>> start PAGE EXTRACT

Bundled Deployment Approach

Andi Lamprecht Andi Lamprecht ·· 4 min read· Accepted
ADR-0256 · Author: Irina Prozhoha · Date: 2025-12-18 · Products: shared
Originally ADR--0129-Bundled Deployment approach (v2) · Source on Confluence ↗

Title

Traceability Links
Jama Requirements
Jira Tasks

Context

The current environment management strategy requires immediate change due to operational constraints and the need to improve security posture.

  1. Environment Availability and Conflict: The existing staging environment has been taken over by the Blueflite team, and it is now considered their stable environment. Any changes deployed there would impact their work. Similarly, the production environment is stable, tested, and FAA approved, preventing direct deployments. The team requires a new staging environment for testing components following work completion (e.g., click to fly MC removal), which is necessary for flight team testing and FAA approval preparation.
  2. Challenge in Patching Stable Versions: There is an existing issue where applying security patches to older, stable versions conflicts with the latest changes on the trunk or in the sandbox environment, so can not be tested individually. Production currently lacks crucial security updates.
  3. Lack of Deployment Consistency: We require a mechanism to ensure consistency across environments by grouping a defined set of services with specific, tested versions.

Decision

We will adopt a structured bundling approach and implement a support branching model across repositories to manage service versions and deployment stability.

  1. Bundling Implementation: Services will be grouped into Bundles, where the Bundle Repo defines the specific service applications and their versions that are tested together.

  2. Support Branching Model: Support branches will be created and maintained in both Service Repositories and Bundle Repositories to represent stable versions deployed on stable environments.

    1. Versioning on Bundle Repo: Version updates will follow semantic versioning rules: major updates occur only on trunk branches, while minor and patch updates can occur on the newly established support branches.
    2. When major or minor tags are created for Bundle, corresponding support branches will be created automatically for Bundle repo and for Service repos.

Bundle Repo Automations (1).png.png)

  1. Security Patch Flow: Support branches will be scanned by automated dependency management tools. This includes leveraging Renovate to suggest fixes and using the Bundle Repo flow to recollect these changes and prepare Security PRs on a regular cadence.

Consequences

What Becomes Easier

Environment Consistency: The bundle concept ensures consistency across environments by having a set of services with specific versions tested together, guaranteeing that what is tested in one environment is identical on another.

Security and Patching: Maintaining support branches allows for the independent addition and testing of security patches and other changes for stable versions without interference from the latest trunk changes.

>> end PAGE EXTRACT
>> start SOURCE MATERIAL

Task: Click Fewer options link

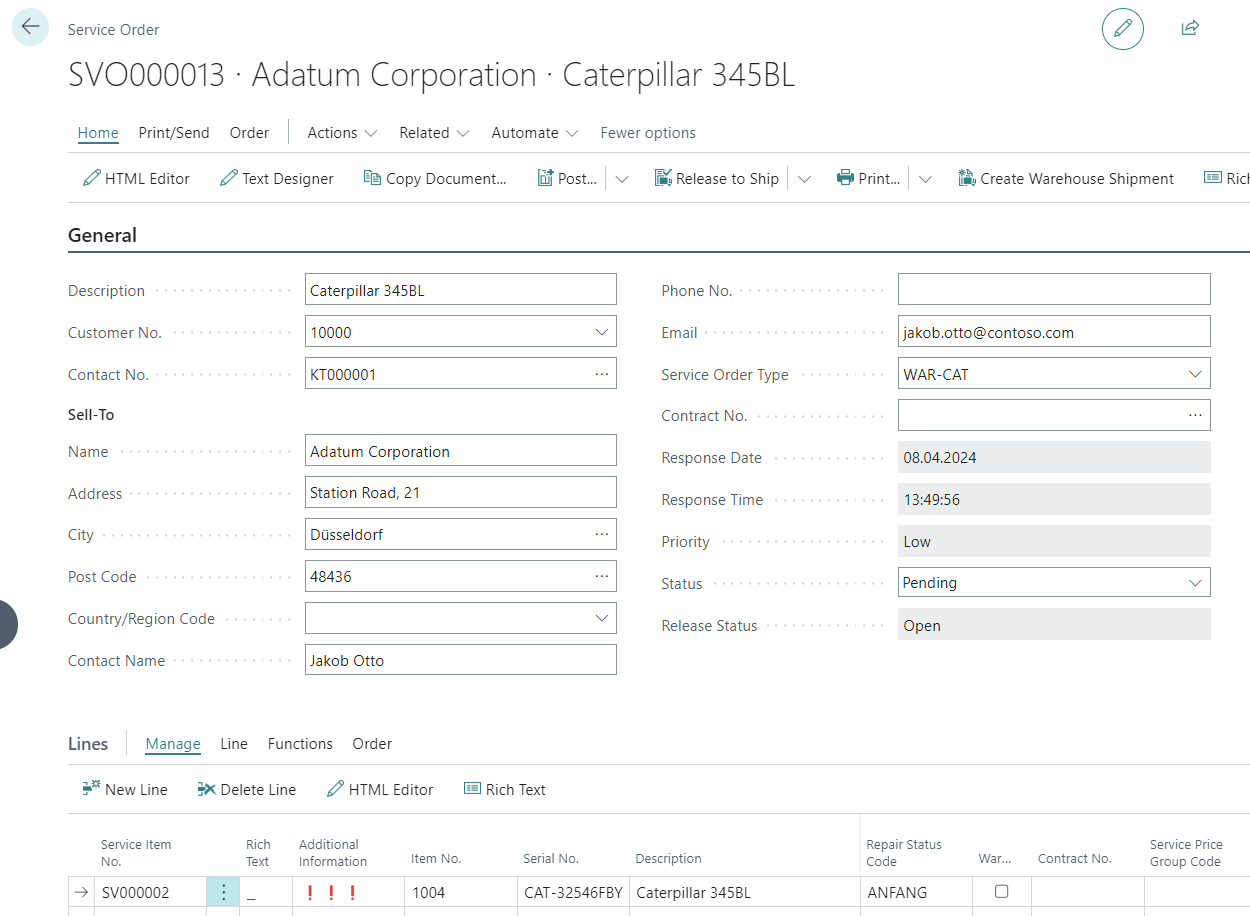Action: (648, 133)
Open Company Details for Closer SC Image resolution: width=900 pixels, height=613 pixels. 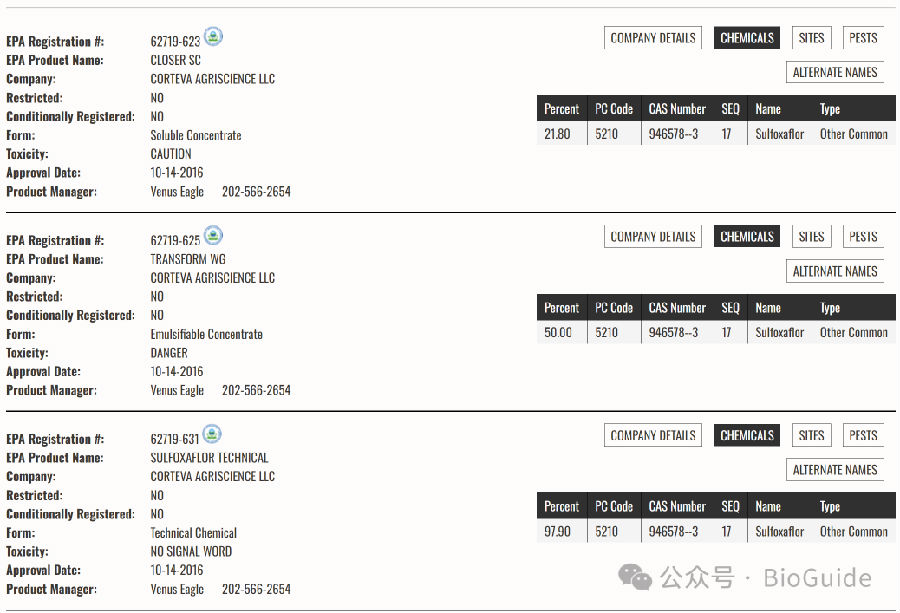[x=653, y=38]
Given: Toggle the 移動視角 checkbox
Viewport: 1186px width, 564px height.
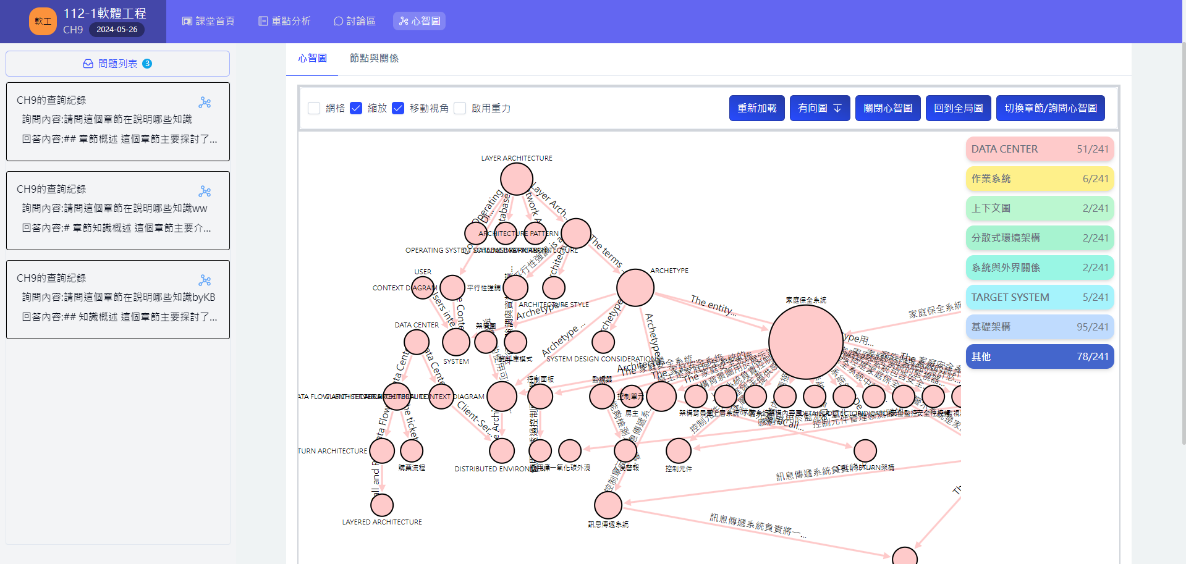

>> end SOURCE MATERIAL

— WHAT YOU NEED TO DO —
a) Render the listing lines from the one containing "Given: Toggle the 移動視角 checkbox" through the end of the listing, inclusive, as a numbered list, skipping blank lines and omitting the pictures.
b) Continue the bundled deployment record from the point where it stops.

— EXPECTED RESULTS —
a)
1. Given: Toggle the 移動視角 checkbox
2. Viewport: 1186px width, 564px height.

b)
Isolated Testing: The new approach allows the team to spin up a replica of an existing environment with just the updated component, enabling isolated testing of specific changes.

Traceability: Changes to the bundle repository only occur during releases to staging or production, providing clear definition of service versions composing a bundle for release testing.

What Becomes More Difficult (or requires new process)

Process Overhead: New workflows are required for security patches and bug fixes, including distinguishing between work tickets and release tickets that handle approvals and CCB sign-off for deployment.

Alternatives Considered

  1. Alternative: Deploying Services Independently.

    1. Reason for Rejection: The current system of deploying services individually is not viable because it fails to ensure consistency across environments and leads to conflicts when trying to apply security fixes to stable, older versions.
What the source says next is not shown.